-------- Okuma Metni
Türki Dahil
Gazeteci yazar
TT

Çöle fil getirme tutkusu

Bu yıl düzenlenmeye başlanan Riyad Festivali bütün dünyanın dikkat odağıydı.
Riyad, bu enine ve boyuna genişlemesi, nüfus artışı durmayan şehir, kuruluşundan itibaren insaflı birinin daha ilk ziyaretinde hatta gecesinin meltemi ilk kez yüzünü okşadığında yalan olduğunu anlayacağı haksız ve katı yargılardan dolayı uzun bir süre acı çekti.
Suudi Arabistan’ın turistik vize kapısını açmak ve Umre vizesi gibi aldığı kararlar ile kendisini keşfetmek isteyenler için Suudi Arabistan artık bir bilet uzaklıkta. Bu gibi kararlar sayesinde, ilginçtir ki hak ettiği şekilde gözlemlenmeyen, yorumlanmayan ve araştırılmayan Riyad festivali, hak ettiği ilgiyi görmeye başladı.
Bu festival, ilham verici Veliaht Prens Muhammed bin Selman’ın himayesi ile düzenleniyor. Her zaman yüzünde bir gülümseme ile karşımıza çıkan ve her seferinde bütün dikkatleri üstüne çekmeyi başaran Eğlence İdaresi Yönetim Kurulu Başkanı Turki Al-i Şeyh’in çabalarını da elbette görmezden gelemeyiz. Turki Al-i Şeyh, insanlara Riyad festivaline katılma çağrısı yaparken sağ eli ile onları şaşırmaya davet ederken sol eli ile de şehirde herhangi bir etkinlik düzenlemeye çalışan herkesi engelleyebilecek sorunlara çözümler sunuyor. Bu sorunların başında da nüfusu yaklaşık 9 milyon olan bir şehirde metro çalışmaları nedeniyle yollarının çoğunun kapalı olması sorunu yer alıyor.
----------------
-------- Kayıtlı Bilgiler
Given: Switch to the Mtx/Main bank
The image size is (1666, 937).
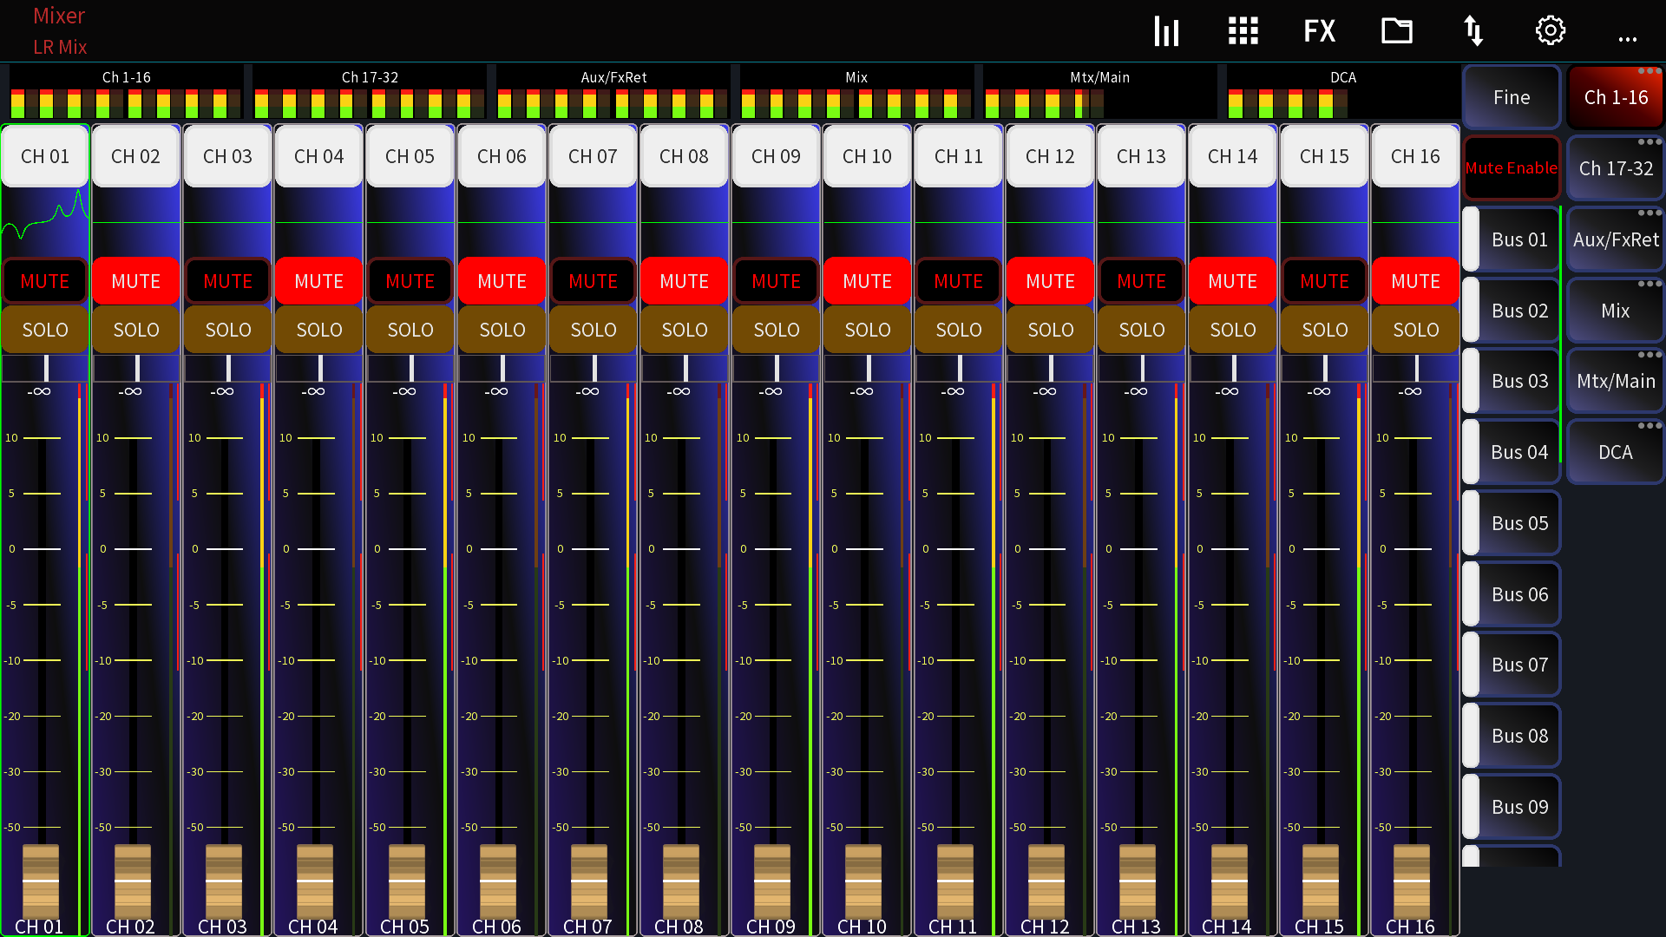Looking at the screenshot, I should pos(1615,381).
----------------
Yapılacak İş:
Riyad Festivali yazısında "Riyad, bu enine" sözlerini içeren ifadeyle açılıp "süre acı çekti." ile kapanan kısmı harfi harfine yeniden yazın. Bu malzeme başka bir kaynaktan alınmıştır.

Görev Çıktısı:
Riyad, bu enine ve boyuna genişlemesi, nüfus artışı durmayan şehir, kuruluşundan itibaren insaflı birinin daha ilk ziyaretinde hatta gecesinin meltemi ilk kez yüzünü okşadığında yalan olduğunu anlayacağı haksız ve katı yargılardan dolayı uzun bir süre acı çekti.